### Task instructions
Lines from the one containing "This screenshot has width=2576, height=946." through the end of the data are to be returned exactly, and no others.
[[ Task inputs, beginning ]]
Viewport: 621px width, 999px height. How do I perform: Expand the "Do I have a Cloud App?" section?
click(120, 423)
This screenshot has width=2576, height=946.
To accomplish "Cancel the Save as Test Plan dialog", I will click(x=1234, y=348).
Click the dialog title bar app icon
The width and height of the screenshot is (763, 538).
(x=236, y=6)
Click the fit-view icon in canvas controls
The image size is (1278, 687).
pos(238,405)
[[ Task inputs, end ]]
### Exercise result
This screenshot has width=2576, height=946.
To accomplish "Cancel the Save as Test Plan dialog", I will click(x=1234, y=348).
Click the dialog title bar app icon
The width and height of the screenshot is (763, 538).
(x=236, y=6)
Click the fit-view icon in canvas controls
The image size is (1278, 687).
pos(238,405)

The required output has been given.